The tourist´s mind: National stereotypes at heart

Olga Blanco Carrión (University of Córdoba)

In this paper, I examine Sender's novel La Tesis de Nancy (Nancy´s PhD) which explores the perception of old Spain in the 50s by an American student experiencing first hand the implications of being familiar with the foreign culture (i.e. national stereotypes) but not aware of the cultural models which govern the behaviour of the people in that culture. I aim to show how language, culture and society are determinant to one´s belief system. For this analysis, I focus on the linguistic constructs in the text which are at play when the intercultural communication mismatches happen, especially with regards to the concepts of cultural identity and the feeling of loss or misunderstanding tourists and foreign visitors commonly experience in a foreign country.
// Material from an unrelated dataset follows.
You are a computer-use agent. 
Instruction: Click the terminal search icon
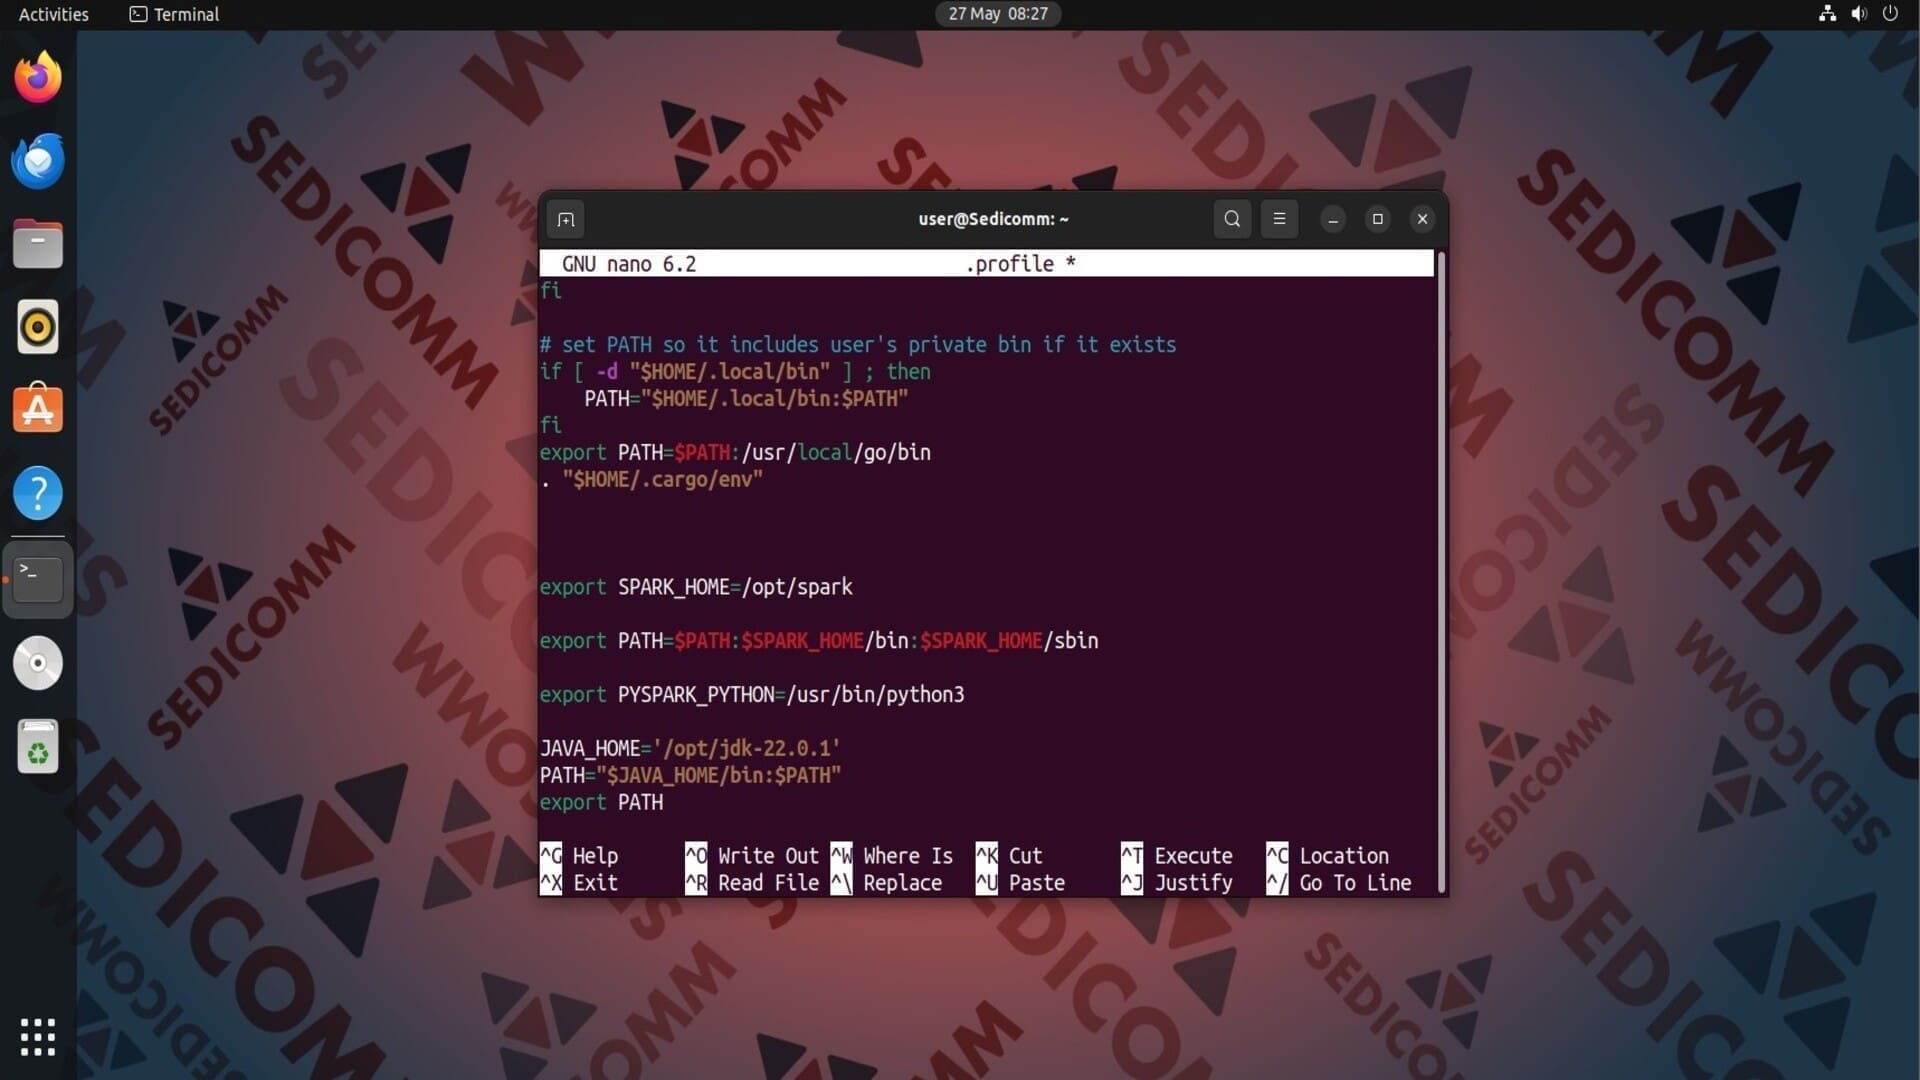pyautogui.click(x=1232, y=219)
The paper analyses the cultural models, metaphors, polysemy, idioms and humour that not only contribute to re-create the national stereotype that Nancy, the graduate visiting student from the United States, has in mind but also prove to be essential when "adjusting" Nancy´s beliefs about Spanish culture to the reality of the culture she encounters. In this sense, Sender, who was exiled to the United States, may be considered the cultural mediator in the portrait and conceptualization of his home country from the perspective of Nancy's home country. Living in the US allows Sender to confront the knowledge of his national identity with the knowledge an external observer carries along when visiting a foreign country. On the other hand, the tourist, as previously pointed out, is presented as an active participant that is constantly forced to re-assess her pre-conceptions about the host culture. That is, Nancy has to reconcile the feedback she gets by living in this culture with the national stereotypes which worked as a magnet to attract her to the foreign culture.

Culture, as defined by Shore (1996:44), is "an extensive and heterogeneous collection of models, models that exist both as public artifacts in the world and as cognitive constructs in the mind of members of a community." Although there are several approaches to the investigation of cultural models, I use the one that considers the use of the native-speaker intuitions and the analysis of discourse (supported by linguists such as Lakoff, Kövecses, Sweetser, Kay). From this perspective, the intuitions of native speakers about the language are considered to be heavily dependent on the intuitions of native speakers as culture-bearers (Quinn and Holland 1987:16). As these authors point out, the strategy of building accounts from native speaker's intuitions and testing them against other observations (e.g. discourse analysis) can be a methodological foundation for inquiry into cultural knowledge.